Receive the Seed that is Planted

But, as with a parable, we must be prepared to receive the seed that is planted.  We must be prepared to receive, and to understand.  Jesus is not just announcing to his audience that God’s kingdom is now present.  He is announcing that the Kingdom is present only if and when it is accepted, entered into, and taken upon oneself.[viii]  Return with me, then, to another scene in the film Tin Men. Salesman Tilly is down on his luck. His sales scams aren’t working. The Baltimore Home Improvement Commission and the IRS are hard on his heels. At the salad bar, he looks down on the luscious tomatoes, the inviting vegetables.  In that moment, he remembers. Tilly acknowledges God’s presence as he prays that God will help him in his time of trouble. The seed of the kingdom has begun to germinate in Tilly.[ix]

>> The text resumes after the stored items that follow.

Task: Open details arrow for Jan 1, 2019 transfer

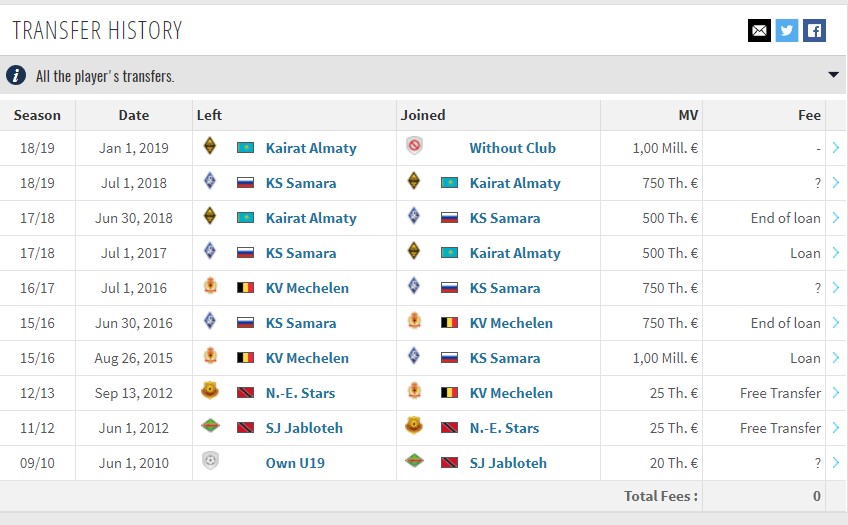Action: (x=836, y=148)
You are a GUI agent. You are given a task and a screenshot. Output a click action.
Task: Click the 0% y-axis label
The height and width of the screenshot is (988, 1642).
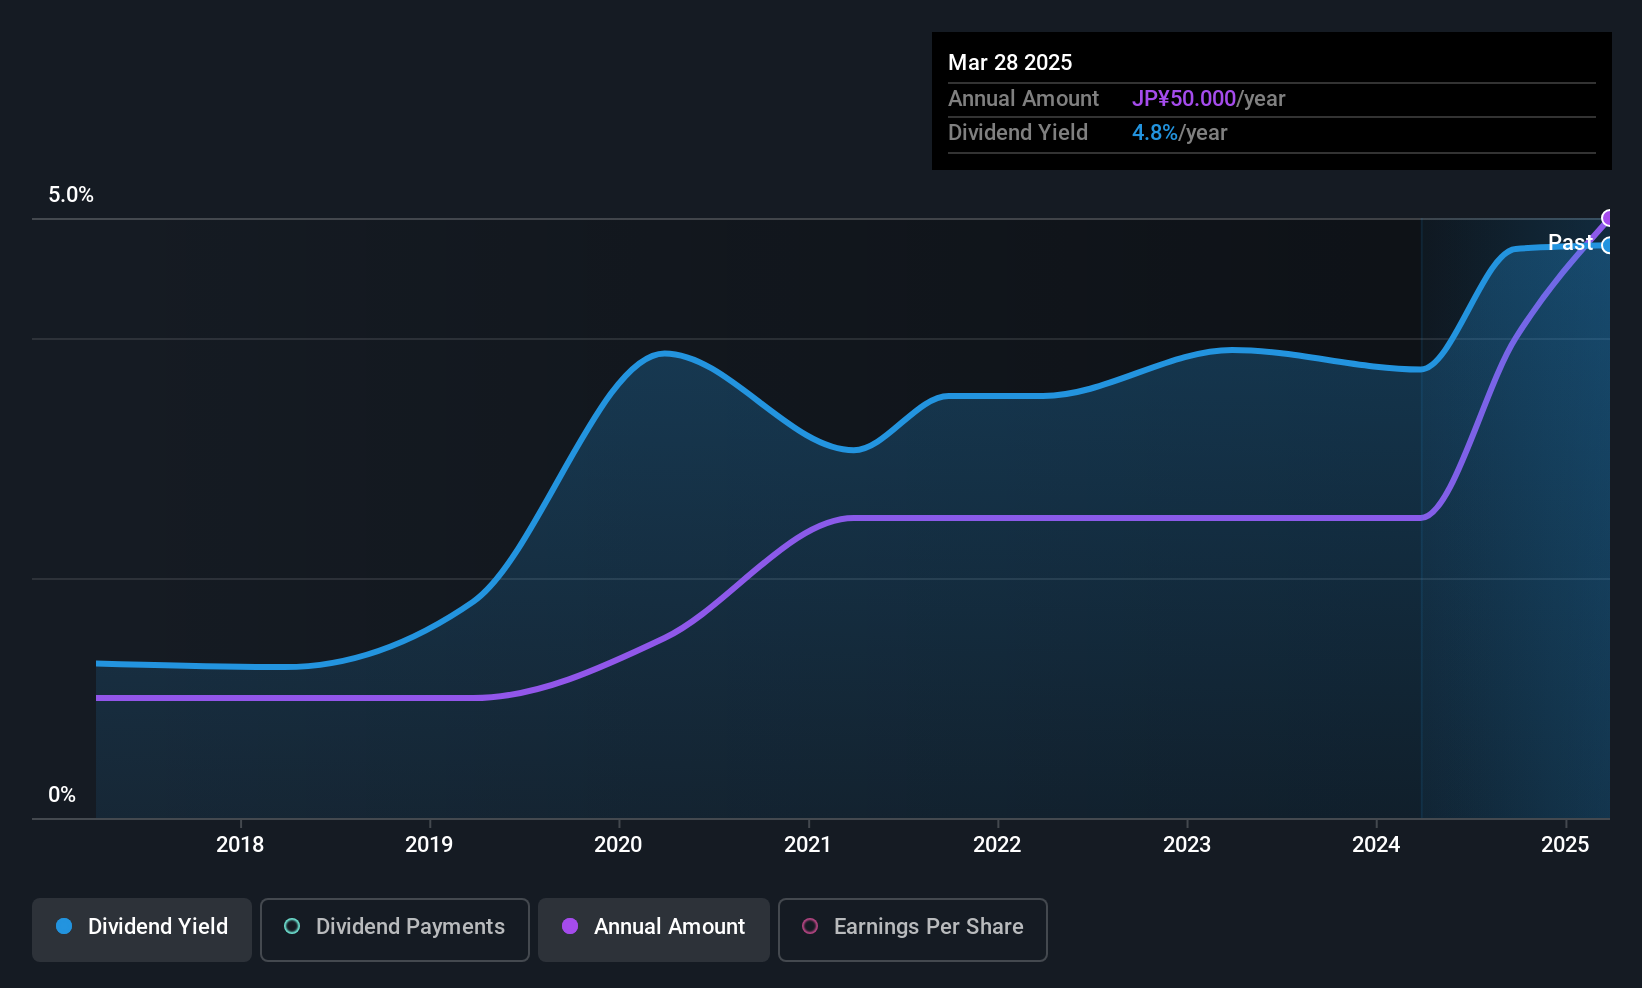click(62, 795)
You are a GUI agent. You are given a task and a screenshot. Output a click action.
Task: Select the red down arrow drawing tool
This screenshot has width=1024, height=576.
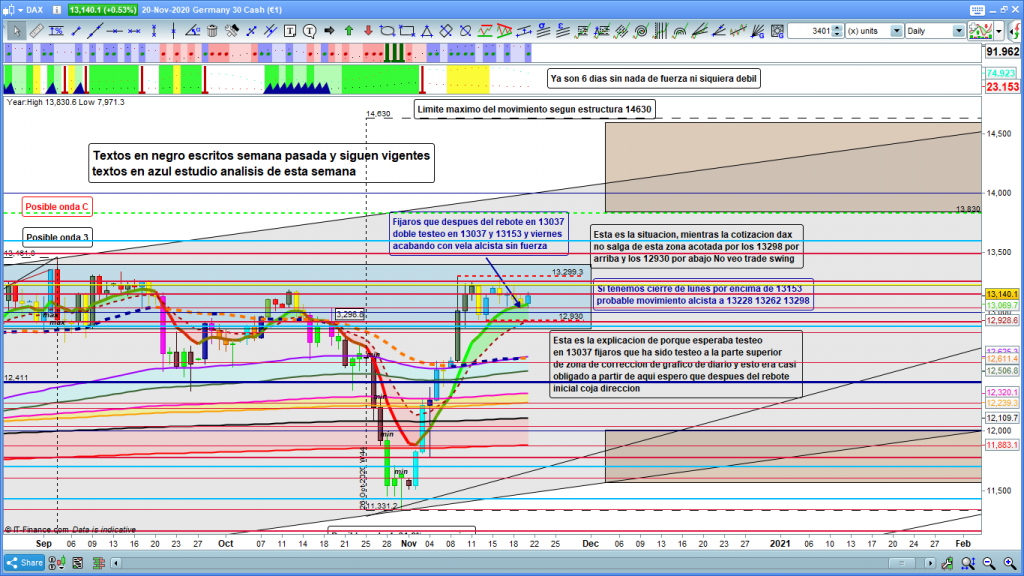tap(367, 31)
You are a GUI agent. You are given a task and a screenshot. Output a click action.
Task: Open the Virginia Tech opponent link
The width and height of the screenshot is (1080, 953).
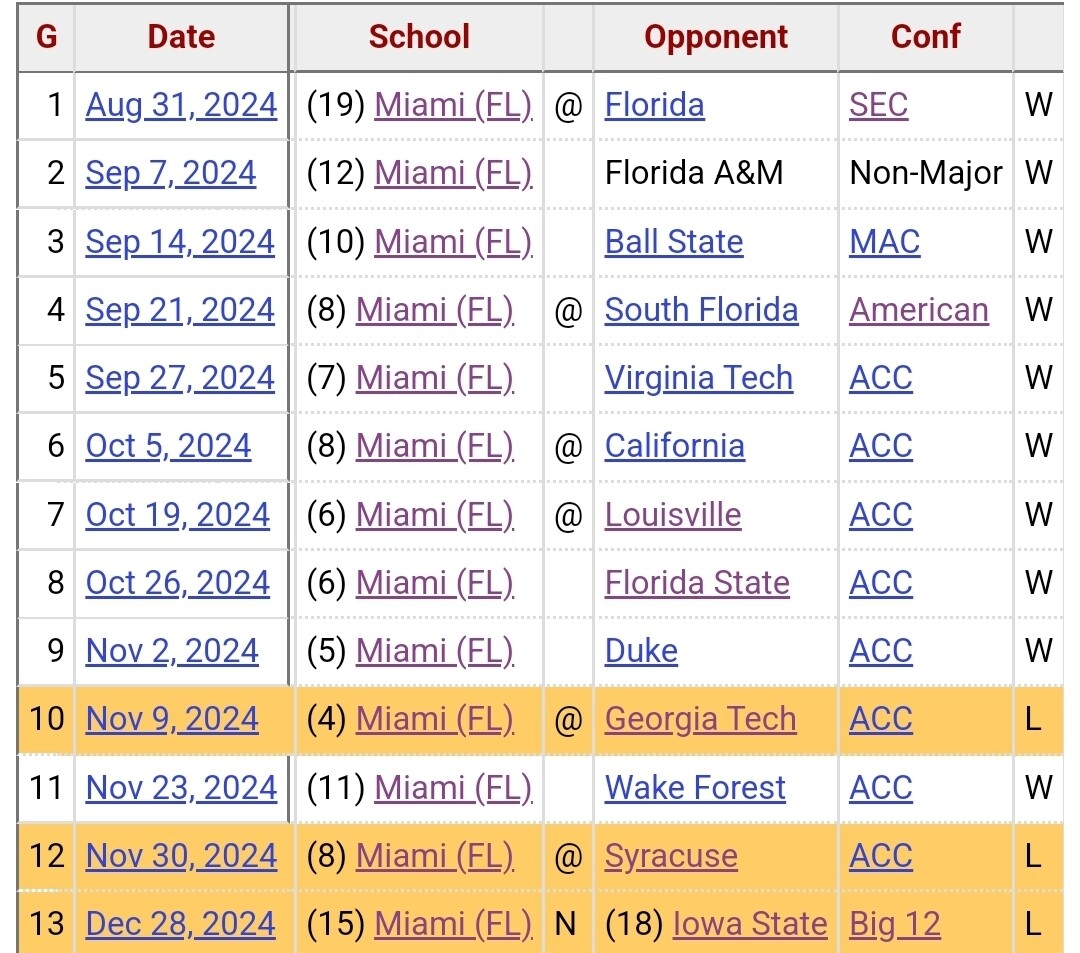[x=698, y=378]
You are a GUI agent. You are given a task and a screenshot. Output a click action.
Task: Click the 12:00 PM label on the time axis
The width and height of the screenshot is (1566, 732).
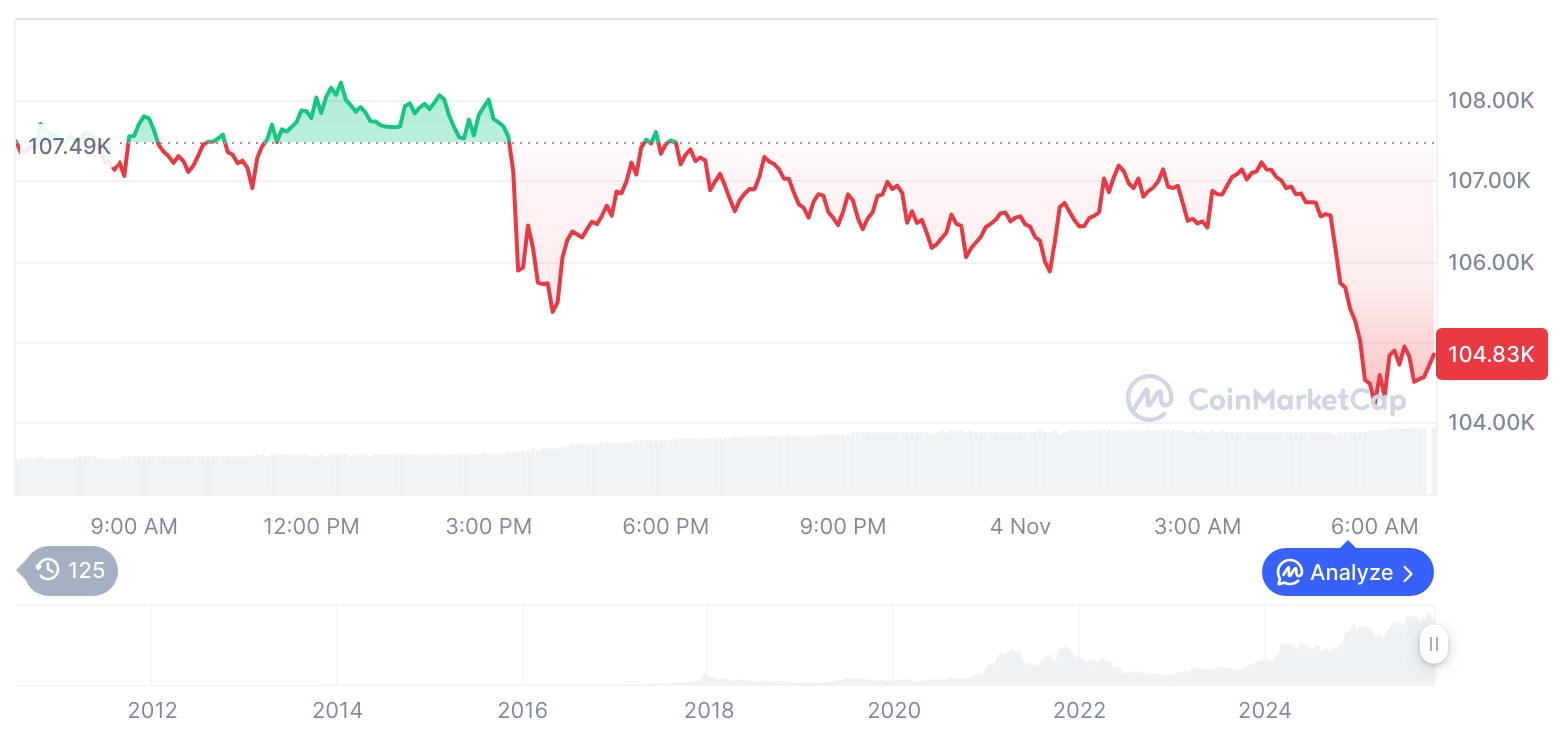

The miracle of the seed is that it is so tiny.  It is buried deep in the earth.  It is covered over and never seen as a seed again.  It is nourished by the warmth and moisture that surrounds it.  As we come into flower, we call upon our Creator, the one who has sown us, to bring us home to the Kingdom of God.  Our Father, who art in Heaven, hallowed be thy name; thy kingdom come; thy will be done… on earth… just as it is in heaven.  Just as the mustard seed grows from its tiniest beginnings, the Sower calls us to flower into our divine image.  Come home to me now.  Grow to become the greatest of all shrubs.  Set forth your large branches so that the birds of the air, those whom I have called you to love, the forgotten, the homeless, the refugee, the poor of spirit, can find rest in your shade.



 Works Referenced


Works Referenced:

This is a sermon delivered to the congregation of Emmanuel Church, Newport, RI on June 13, 2021.  I am indebted to the following for their insights into the lectionary: Dawn Ottoni Wilhelm, Preaching the Gospel of Mark, Westminster John Knox (2008); Simon J. Kistemaker The Parables, Baker Books (1980); William L. Lane, The Gospel of Mark, Eerdmans (1974); Robert Farrar Capon, Kingdom, Grace, Judgment, Eerdmans (2002); John Dominic Crossan, The Power of Parable, Harper Collins (2012); Arnold Lobel, Frog and Toad Together, Harper Collins (1972), and Dr. Carolyn Sharp, Professor of Homiletics, Yale Divinity School.

Roger C. Bullard, June 13, 2021


[i] Film Tin Men (1987), Barry Levinson, Director, Jackie Gayle as Sam.

[ii] Kistemaker p.31-3

[iii] Sharp, 2/23/2021 lecture, Mark 4

[iv] Lane, p.172

[v] Capon, p.77,80

[vi] Lobel, The Garden

[vii] Kathy Mattea, Seeds, in her album Lonesome Standard Time (1982)

[viii] Crossan, p. 134

[ix] Tin Men, Danny DeVito as Tilly.